Records contained in a dataset:
=-=-=

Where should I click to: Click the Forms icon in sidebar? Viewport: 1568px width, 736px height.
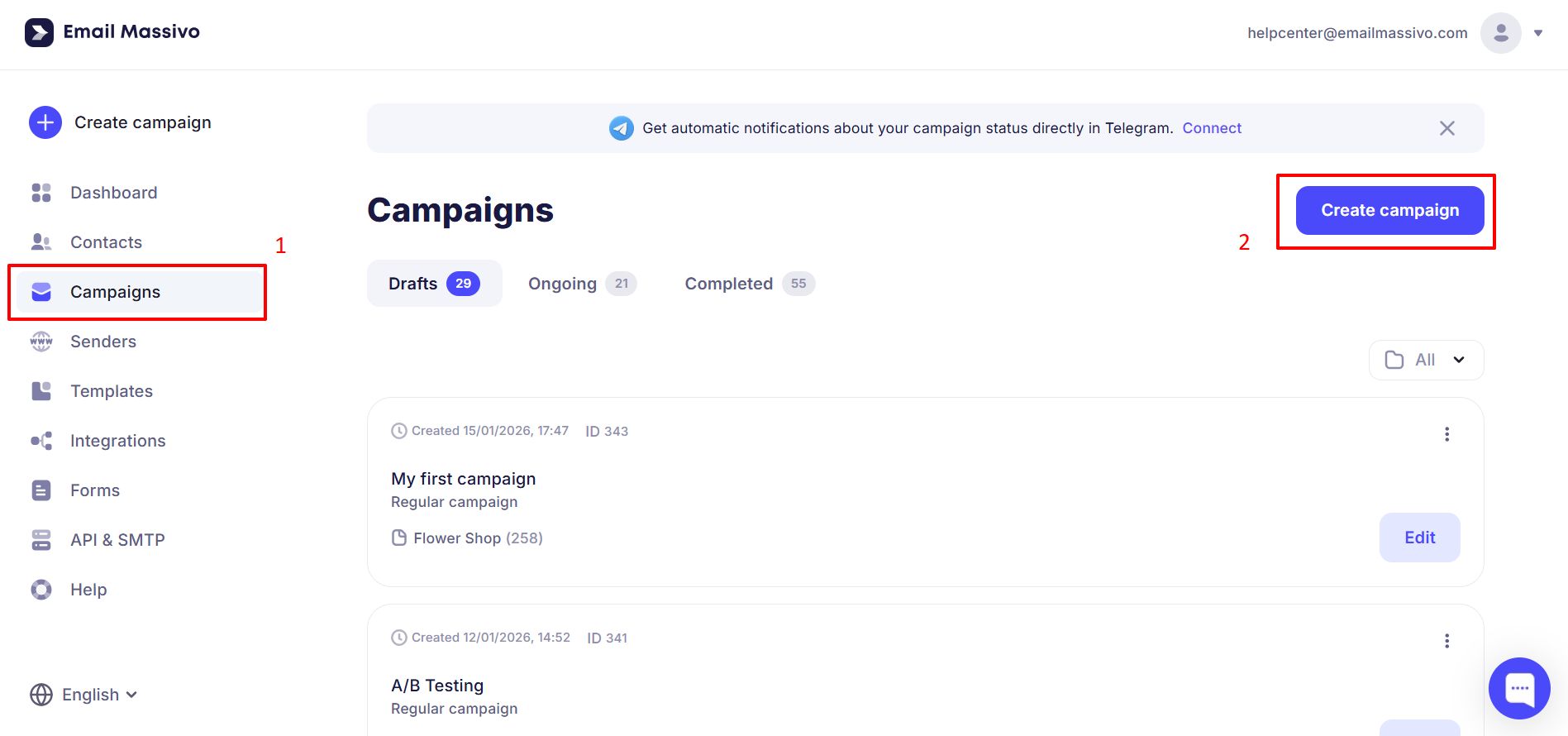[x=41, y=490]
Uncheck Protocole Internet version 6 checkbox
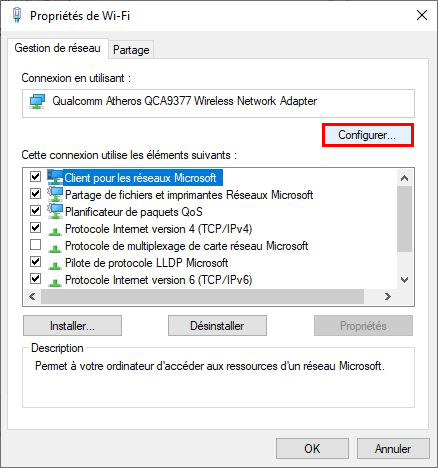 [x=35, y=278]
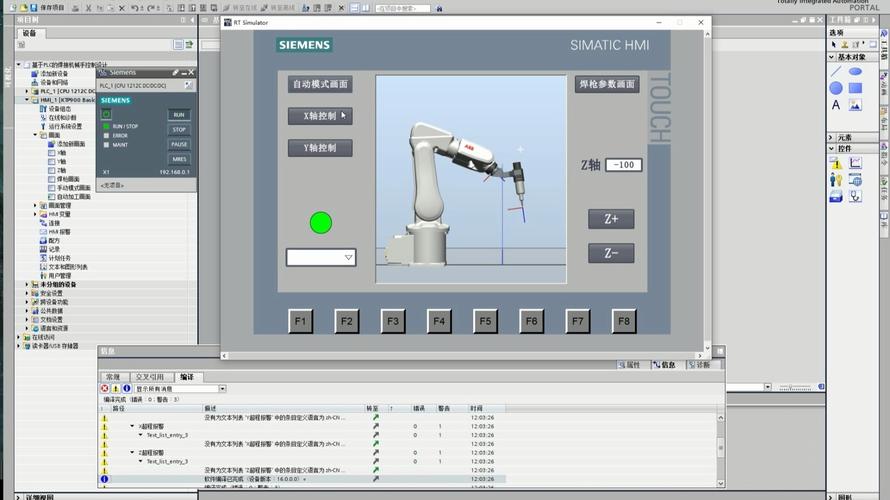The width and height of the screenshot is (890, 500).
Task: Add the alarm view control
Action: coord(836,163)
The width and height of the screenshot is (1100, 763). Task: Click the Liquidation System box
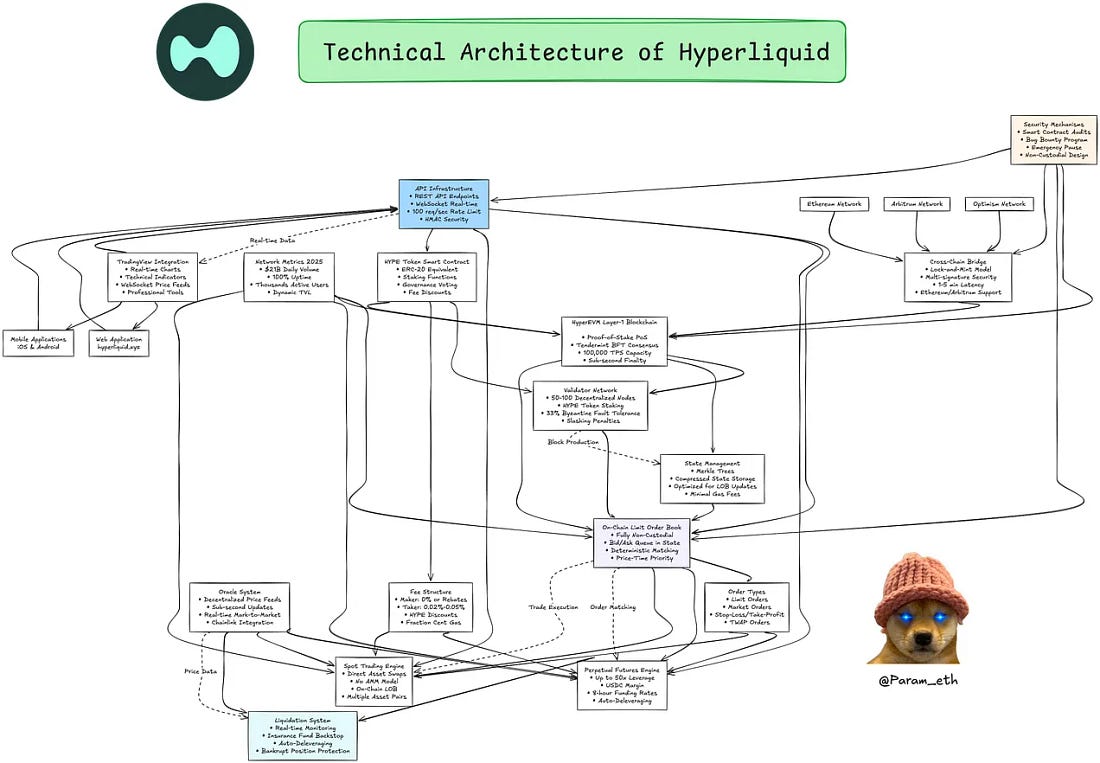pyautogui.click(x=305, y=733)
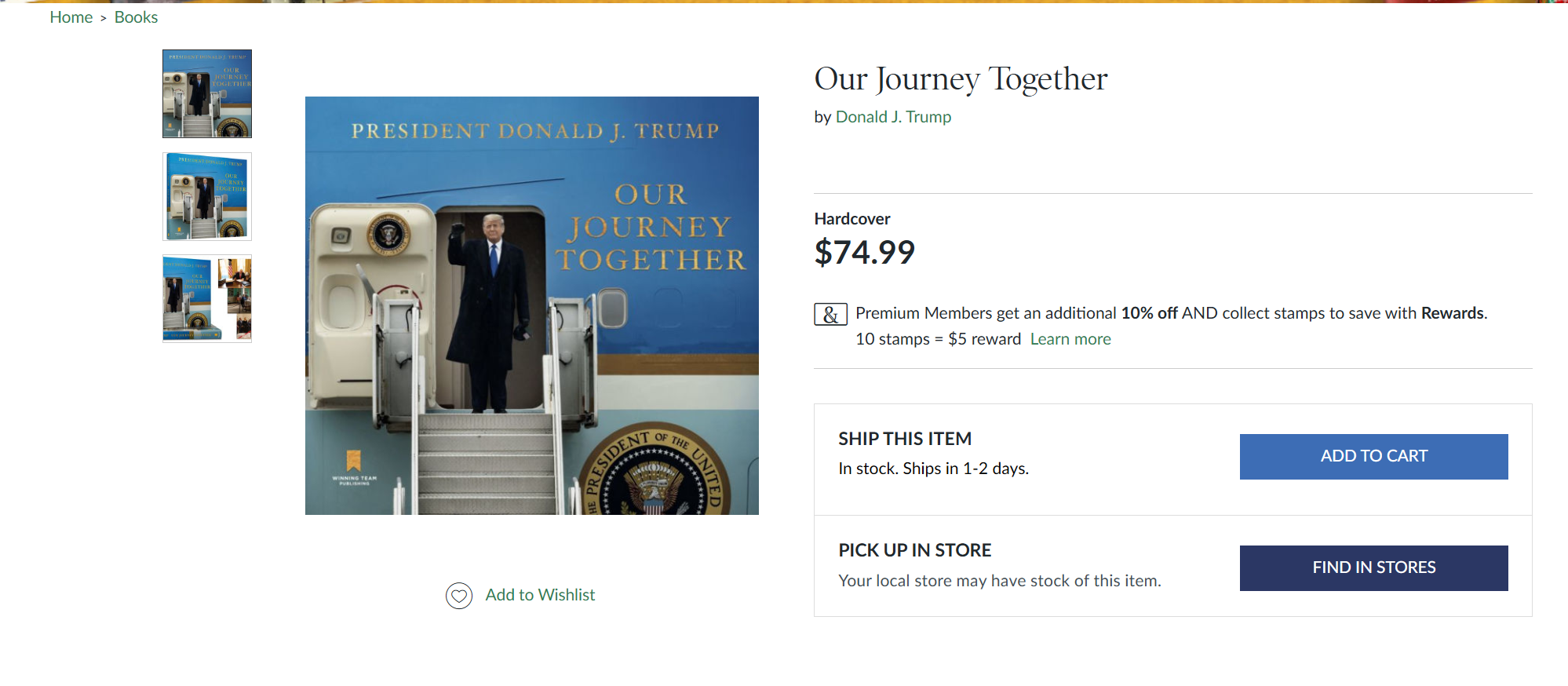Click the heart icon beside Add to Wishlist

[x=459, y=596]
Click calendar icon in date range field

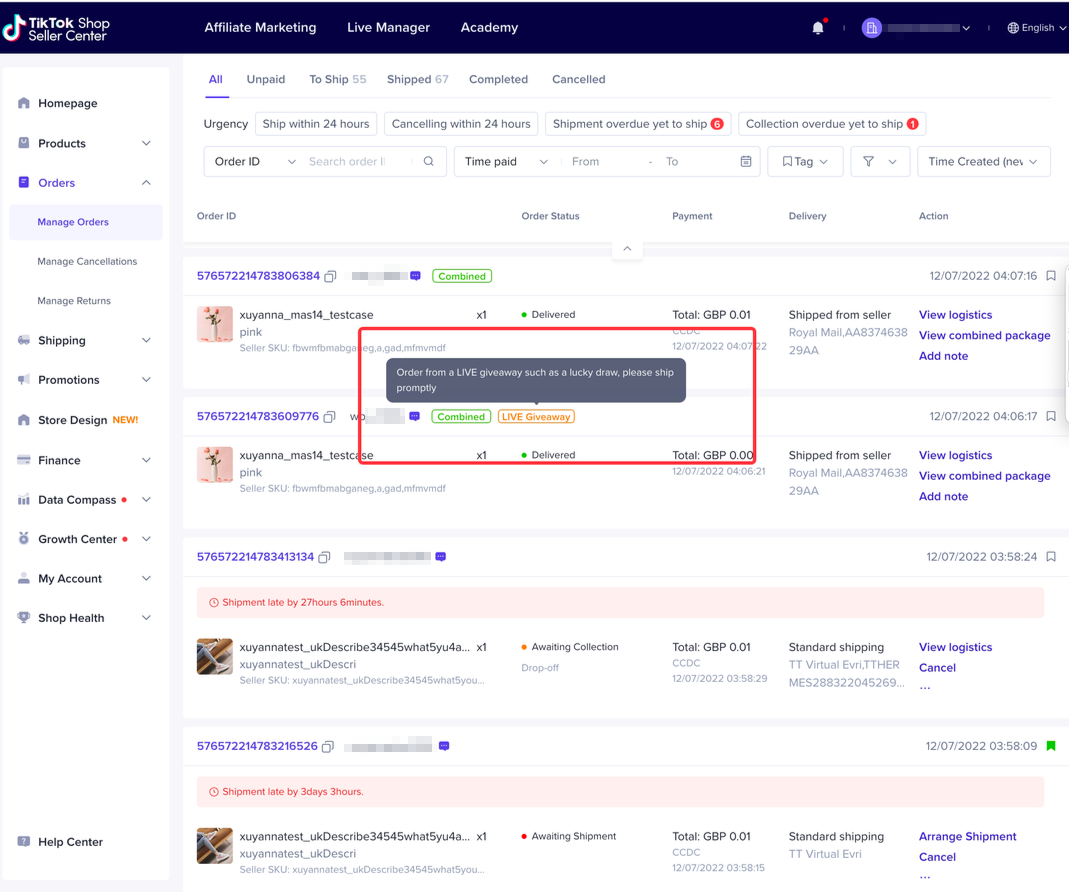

=-=-=

With the pictures set aside, please write out all of the records above exactly.

:: Exercise answer ::
Where should I click to: Click the Forms icon in sidebar? Viewport: 1568px width, 736px height.
[x=41, y=490]
Uncheck Protocole Internet version 6 checkbox
 [x=35, y=278]
The width and height of the screenshot is (890, 500).
Task: Add the alarm view control
Action: coord(836,163)
The width and height of the screenshot is (1100, 763). Task: Click the Liquidation System box
pyautogui.click(x=305, y=733)
Click the heart icon beside Add to Wishlist

[x=459, y=596]
Click calendar icon in date range field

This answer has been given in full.